━━━━━ Source data

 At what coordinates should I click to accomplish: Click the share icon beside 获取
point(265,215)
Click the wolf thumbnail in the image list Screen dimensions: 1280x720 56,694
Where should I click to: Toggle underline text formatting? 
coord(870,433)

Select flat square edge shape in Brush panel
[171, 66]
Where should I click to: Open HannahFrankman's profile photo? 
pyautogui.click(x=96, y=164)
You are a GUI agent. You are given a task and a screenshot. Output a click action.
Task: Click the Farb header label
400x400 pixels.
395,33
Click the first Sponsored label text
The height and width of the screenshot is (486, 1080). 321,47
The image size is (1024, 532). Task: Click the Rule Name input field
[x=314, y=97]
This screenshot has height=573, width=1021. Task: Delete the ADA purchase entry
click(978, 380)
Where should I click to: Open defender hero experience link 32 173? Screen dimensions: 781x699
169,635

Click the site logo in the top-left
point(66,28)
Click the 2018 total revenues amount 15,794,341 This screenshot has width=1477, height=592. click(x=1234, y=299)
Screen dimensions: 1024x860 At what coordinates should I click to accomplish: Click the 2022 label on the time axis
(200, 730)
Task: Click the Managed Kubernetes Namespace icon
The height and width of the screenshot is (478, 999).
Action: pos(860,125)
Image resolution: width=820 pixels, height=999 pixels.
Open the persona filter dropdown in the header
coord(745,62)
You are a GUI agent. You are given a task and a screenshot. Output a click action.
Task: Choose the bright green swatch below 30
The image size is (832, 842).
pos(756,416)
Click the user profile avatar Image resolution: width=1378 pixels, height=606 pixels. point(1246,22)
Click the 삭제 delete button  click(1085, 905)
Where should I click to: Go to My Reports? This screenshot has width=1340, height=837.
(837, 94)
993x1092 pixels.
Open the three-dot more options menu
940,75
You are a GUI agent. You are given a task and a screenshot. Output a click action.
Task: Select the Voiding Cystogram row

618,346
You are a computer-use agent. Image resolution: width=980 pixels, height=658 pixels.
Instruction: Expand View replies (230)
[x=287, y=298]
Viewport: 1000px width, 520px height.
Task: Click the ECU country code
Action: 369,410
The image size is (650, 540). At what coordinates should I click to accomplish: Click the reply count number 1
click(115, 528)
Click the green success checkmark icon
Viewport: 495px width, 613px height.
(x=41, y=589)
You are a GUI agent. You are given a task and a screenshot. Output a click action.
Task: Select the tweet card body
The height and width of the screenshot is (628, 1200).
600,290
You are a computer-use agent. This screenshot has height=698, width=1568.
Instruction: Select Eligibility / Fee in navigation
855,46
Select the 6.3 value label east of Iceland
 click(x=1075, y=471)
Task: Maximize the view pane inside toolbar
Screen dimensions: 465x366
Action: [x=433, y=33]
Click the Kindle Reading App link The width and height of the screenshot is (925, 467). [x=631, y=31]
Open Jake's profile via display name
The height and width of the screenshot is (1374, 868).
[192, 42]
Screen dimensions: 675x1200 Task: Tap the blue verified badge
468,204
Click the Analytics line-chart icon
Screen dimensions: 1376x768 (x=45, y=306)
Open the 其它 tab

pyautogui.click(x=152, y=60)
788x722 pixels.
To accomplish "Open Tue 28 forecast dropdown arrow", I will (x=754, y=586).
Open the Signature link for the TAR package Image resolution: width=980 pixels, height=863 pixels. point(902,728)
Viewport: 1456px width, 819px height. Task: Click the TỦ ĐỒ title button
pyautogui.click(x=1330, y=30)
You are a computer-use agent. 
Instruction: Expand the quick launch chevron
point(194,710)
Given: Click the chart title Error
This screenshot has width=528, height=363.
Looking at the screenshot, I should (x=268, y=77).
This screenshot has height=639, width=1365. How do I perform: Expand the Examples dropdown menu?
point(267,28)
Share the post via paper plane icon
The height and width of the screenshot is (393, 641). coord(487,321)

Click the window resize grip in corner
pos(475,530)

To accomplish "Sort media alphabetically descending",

━━━━━━━━━━

(Exercise goal):
Reproduce the data shown above exactly, including every line.

(Exercise solution):
 At what coordinates should I click to accomplish: Click the share icon beside 获取
point(265,215)
Click the wolf thumbnail in the image list Screen dimensions: 1280x720 56,694
Where should I click to: Toggle underline text formatting? 
coord(870,433)

Select flat square edge shape in Brush panel
[171, 66]
Where should I click to: Open HannahFrankman's profile photo? 
pyautogui.click(x=96, y=164)
You are a GUI agent. You are given a task and a screenshot. Output a click action.
Task: Click the Farb header label
400x400 pixels.
395,33
Click the first Sponsored label text
The height and width of the screenshot is (486, 1080). 321,47
The image size is (1024, 532). Task: Click the Rule Name input field
[x=314, y=97]
This screenshot has height=573, width=1021. Task: Delete the ADA purchase entry
click(978, 380)
Where should I click to: Open defender hero experience link 32 173? Screen dimensions: 781x699
169,635

Click the site logo in the top-left
point(66,28)
Click the 2018 total revenues amount 15,794,341 This screenshot has width=1477, height=592. click(x=1234, y=299)
Screen dimensions: 1024x860 At what coordinates should I click to accomplish: Click the 2022 label on the time axis
(200, 730)
Task: Click the Managed Kubernetes Namespace icon
The height and width of the screenshot is (478, 999).
Action: pos(860,125)
Image resolution: width=820 pixels, height=999 pixels.
Open the persona filter dropdown in the header
coord(745,62)
You are a GUI agent. You are given a task and a screenshot. Output a click action.
Task: Choose the bright green swatch below 30
The image size is (832, 842).
pos(756,416)
Click the user profile avatar Image resolution: width=1378 pixels, height=606 pixels. point(1246,22)
Click the 삭제 delete button  click(1085, 905)
Where should I click to: Go to My Reports? This screenshot has width=1340, height=837.
(837, 94)
993x1092 pixels.
Open the three-dot more options menu
940,75
You are a GUI agent. You are given a task and a screenshot. Output a click action.
Task: Select the Voiding Cystogram row

618,346
You are a computer-use agent. Image resolution: width=980 pixels, height=658 pixels.
Instruction: Expand View replies (230)
[x=287, y=298]
Viewport: 1000px width, 520px height.
Task: Click the ECU country code
Action: 369,410
The image size is (650, 540). At what coordinates should I click to accomplish: Click the reply count number 1
click(115, 528)
Click the green success checkmark icon
Viewport: 495px width, 613px height.
(x=41, y=589)
You are a GUI agent. You are given a task and a screenshot. Output a click action.
Task: Select the tweet card body
The height and width of the screenshot is (628, 1200).
600,290
You are a computer-use agent. This screenshot has height=698, width=1568.
Instruction: Select Eligibility / Fee in navigation
855,46
Select the 6.3 value label east of Iceland
 click(x=1075, y=471)
Task: Maximize the view pane inside toolbar
Screen dimensions: 465x366
Action: [x=433, y=33]
Click the Kindle Reading App link The width and height of the screenshot is (925, 467). [x=631, y=31]
Open Jake's profile via display name
The height and width of the screenshot is (1374, 868).
[192, 42]
Screen dimensions: 675x1200 Task: Tap the blue verified badge
468,204
Click the Analytics line-chart icon
Screen dimensions: 1376x768 (x=45, y=306)
Open the 其它 tab

pyautogui.click(x=152, y=60)
788x722 pixels.
To accomplish "Open Tue 28 forecast dropdown arrow", I will (x=754, y=586).
Open the Signature link for the TAR package Image resolution: width=980 pixels, height=863 pixels. point(902,728)
Viewport: 1456px width, 819px height. Task: Click the TỦ ĐỒ title button
pyautogui.click(x=1330, y=30)
You are a computer-use agent. 
Instruction: Expand the quick launch chevron
point(194,710)
Given: Click the chart title Error
This screenshot has width=528, height=363.
Looking at the screenshot, I should (x=268, y=77).
This screenshot has height=639, width=1365. How do I perform: Expand the Examples dropdown menu?
point(267,28)
Share the post via paper plane icon
The height and width of the screenshot is (393, 641). coord(487,321)

Click the window resize grip in corner
pos(475,530)

To accomplish "Sort media alphabetically descending",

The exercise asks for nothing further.